Onboarding Packs: Built for a Group, Not a Single Photo

Putting together an onboarding pack looks like the easy part of a new hire's first week - a hoodie, a notebook, a mug, maybe a card, done in an afternoon. What's harder to see up front is that one set of choices, made once, has to work for every new hire who opens that box afterward, not just the one person pictured in someone's head while making the selection.
This piece is about what actually belongs in the box. The process of running onboarding packs as an ongoing operation - stakeholder sign-off, stock management, reorders - is covered in more depth in a separate piece, linked further down for anyone who needs that side of it.
A pack is chosen once, used by everyone after
Onboarding packs get selected once and then used, unchanged, by a genuinely wide range of new hires over time - different roles, different working styles, sometimes different climates if the company hires across countries. That range is easy to forget while picking items, because the person choosing usually has one type of new hire in mind, not the full spread of people who'll eventually receive the same box.
Most onboarding packs get built around what looks good in a single flat-lay photo - the kind of image that sells well internally when a few options are being compared. But the photo test and the "will this actually get used" test are not the same test, and a pack that passes the first one doesn't automatically pass the second.

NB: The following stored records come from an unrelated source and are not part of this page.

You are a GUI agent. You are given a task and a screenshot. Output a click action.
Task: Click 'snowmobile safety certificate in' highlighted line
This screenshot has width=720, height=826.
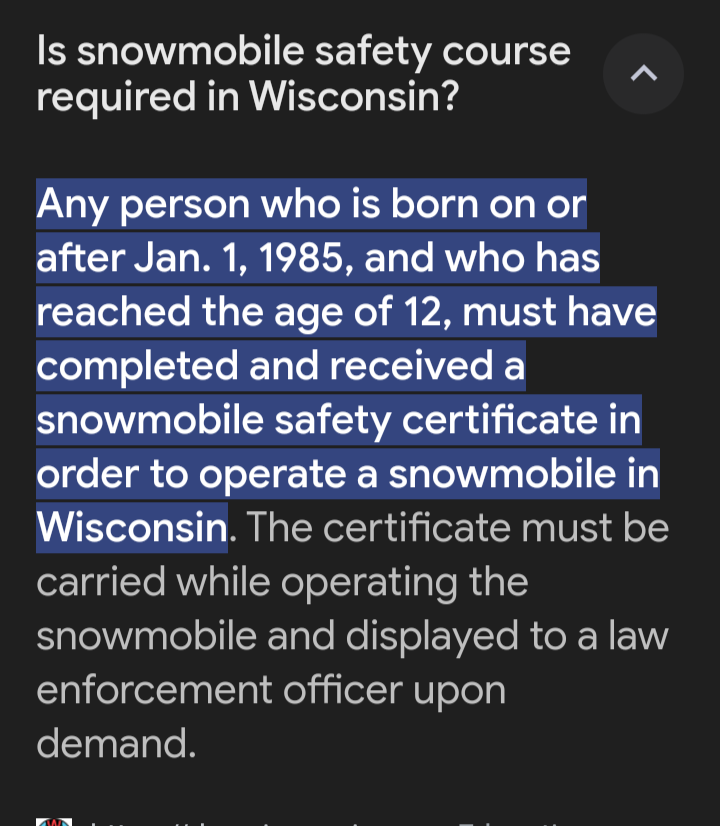pos(339,420)
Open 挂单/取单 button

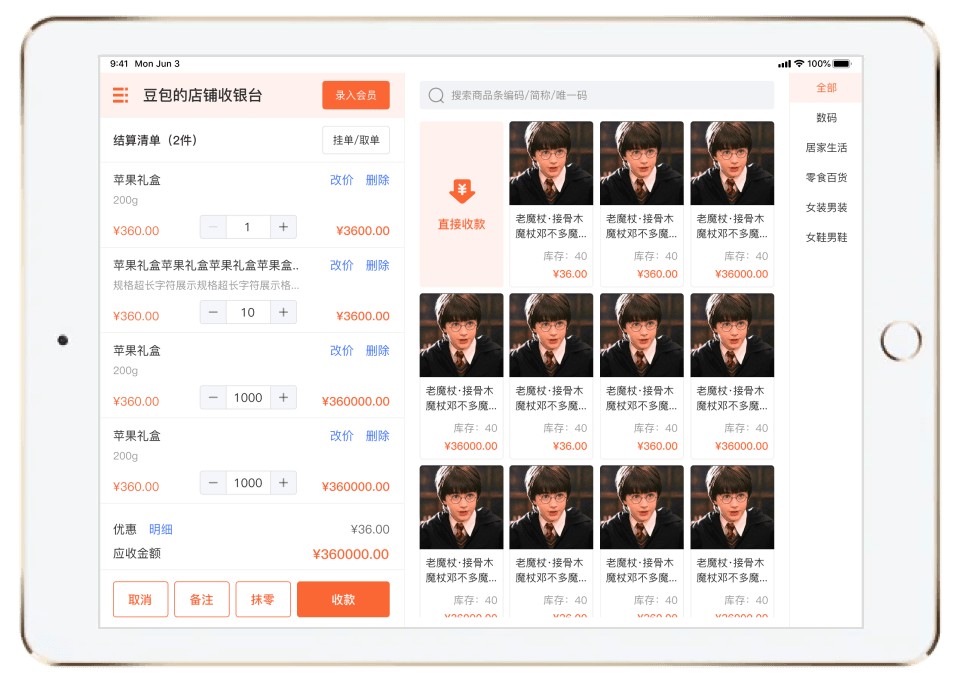pos(356,140)

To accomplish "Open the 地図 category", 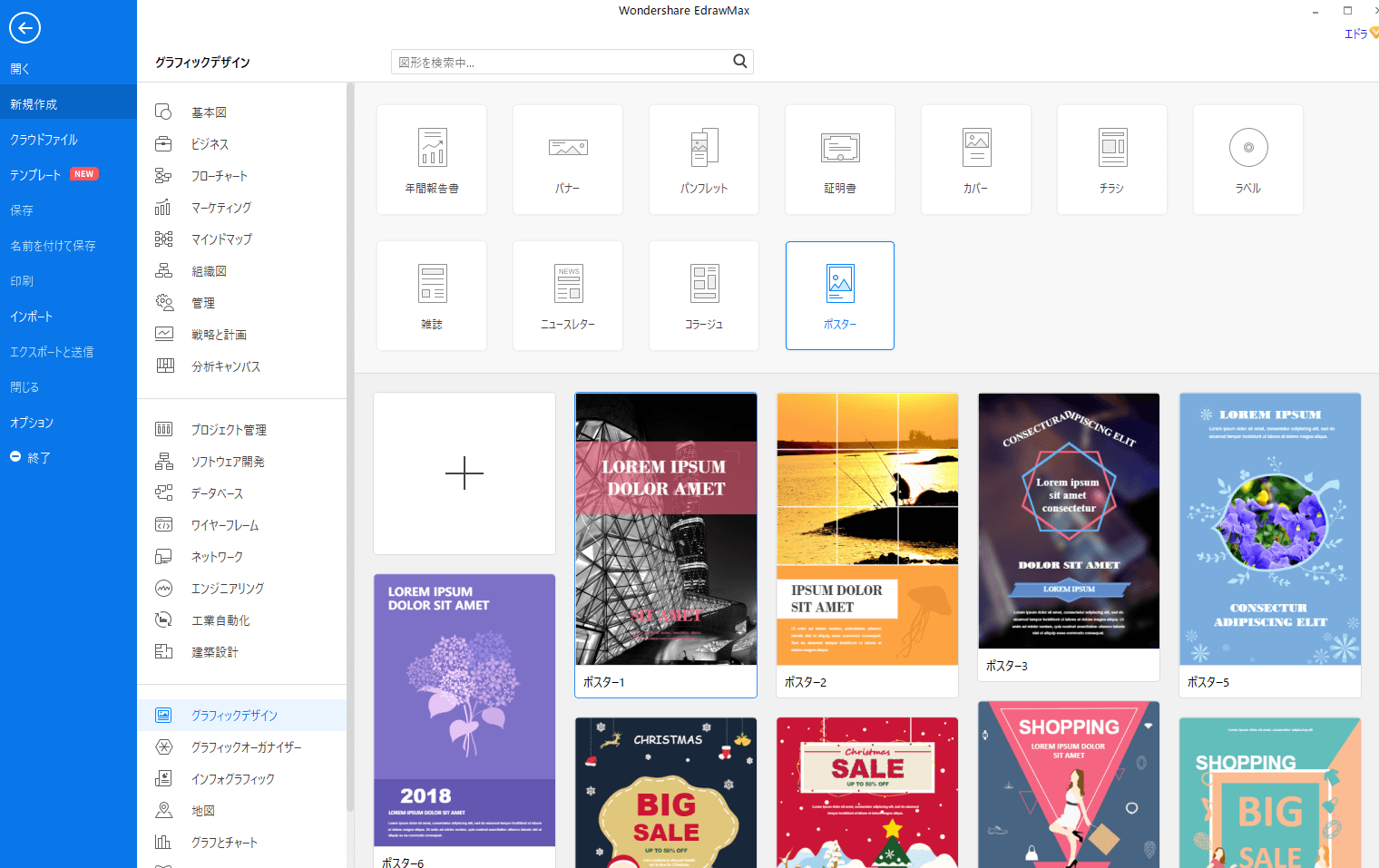I will point(202,810).
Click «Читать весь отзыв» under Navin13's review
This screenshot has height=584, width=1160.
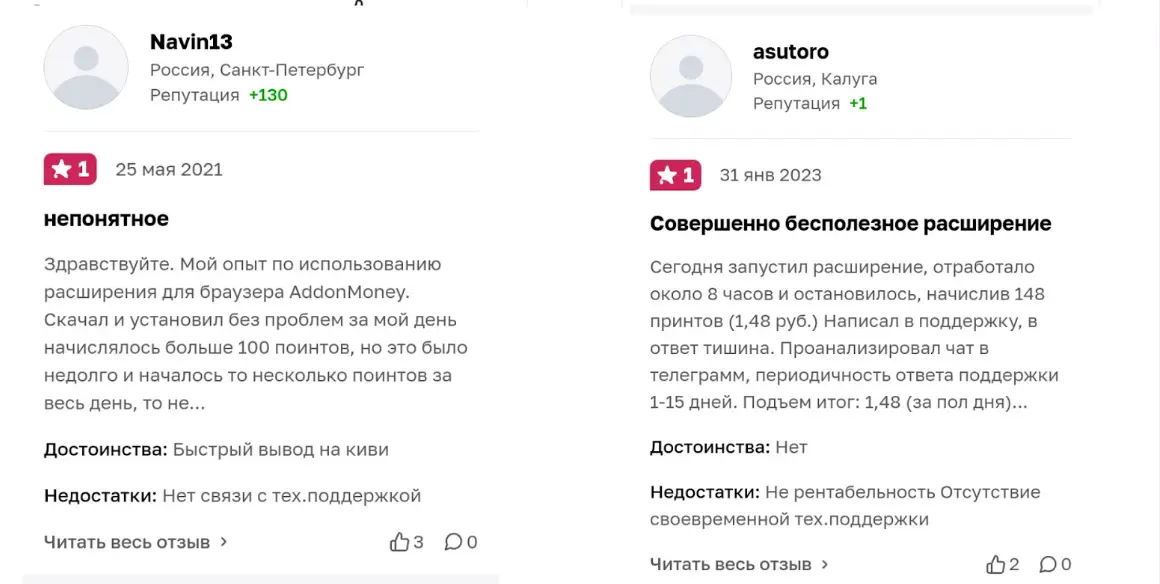pyautogui.click(x=126, y=542)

Where it actually breaks down
An item that reads as universal in the planning stage often actually skews toward one type of role or person without anyone noticing. A fitted hoodie photographs well and works fine for an office-based team, but lands differently for someone in a warehouse or field role who wouldn't wear it day to day. The same pack, unchanged, doesn't serve both groups equally well - it just looks like it does from a single sample photo.
A missing sizing plan turns apparel into a reorder scramble the moment the actual range of new hires doesn't match whatever size assumption the original pack was built around. And a pack designed around one climate or working style - built and photographed for an office-based, temperate-climate team - often ships unchanged to a remote hire in a different country or a genuinely different kind of role, with nobody revisiting whether it still makes sense there.

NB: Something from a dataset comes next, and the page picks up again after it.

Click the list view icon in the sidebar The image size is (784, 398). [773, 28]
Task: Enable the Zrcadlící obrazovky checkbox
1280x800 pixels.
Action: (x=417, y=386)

Take a fairly ordinary case: an onboarding pack built and photographed around a company's original office-based team. It looks good, everyone signs off, and it becomes the standard pack. A year later, half of new hires are distributed, working from home in a different climate, in roles that don't resemble the original photo shoot. The pack still ships. Usage quietly tells the real story - some items get used daily, others sit in a drawer, and nobody planned for that gap because nobody revisited the pack once it was approved.
Why this is a design-for-range problem, not a taste problem
Nobody responsible for choosing onboarding pack items has bad taste. The individual items are almost always fine on their own - reasonable, well-made, the kind of thing that photographs and sounds good in a planning meeting.
What tends to get skipped is designing the set for the real range of people who'll receive it, not for the one hypothetical new hire pictured while making the choice. The failure isn't visible at launch - it shows up months in, quietly, in what actually gets worn, used, or left untouched, long after the pack was already signed off and locked in.
What actually makes a pack work broadly
The fix isn't more items in the box. It's the right handful of choices that genuinely work across different roles, climates, and working styles, instead of one narrow assumption stretched to cover everyone.
Building in size and variant flexibility from the start avoids discovering the gap at the first reorder, when it's already too late to adjust the pack that's already been approved and communicated internally. And treating the pack as a living selection - revisited as the makeup of new hires actually changes - avoids the trap of a fixed choice made once, in one meeting, and left untouched for years while the workforce it serves keeps changing underneath it.
How SoMerch fits
A curated, in-house catalog spanning categories makes it practical to build a pack from genuinely varied items - apparel, drinkware, tech accessories, stationery - rather than whatever one supplier's range happens to carry. Mockups produced the same day mean a pack selection can be sampled and checked against a real range of use cases before a full batch gets committed, catching a mismatch while it's still one sample, not a signed-off standard.
Multi-address shipping across Europe means the same onboarding pack reaches a distributed hire in a different country exactly the way it reaches someone joining the main office, without a separate adjustment worked out by hand each time. For the operational side of onboarding packs - stakeholder sign-off, ongoing fulfilment, what happens when an item goes out of stock - that ground is covered in full in a companion piece on building a repeatable process. This piece is about what belongs in the box; that one is about running it as a program. Both connect back to the broader corporate gifts for employees problem: onboarding packs are usually the first and most visible instance of the same consistency question that shows up across every recurring employee moment.
Closing
Onboarding packs aren't hard to assemble once. They're hard to get right for every new hire who'll ever open one, across roles, climates, and working styles that rarely match the single photo the pack was built around - which is a design problem, not a shopping list, and it's worth treating as one from the first version rather than the third reorder.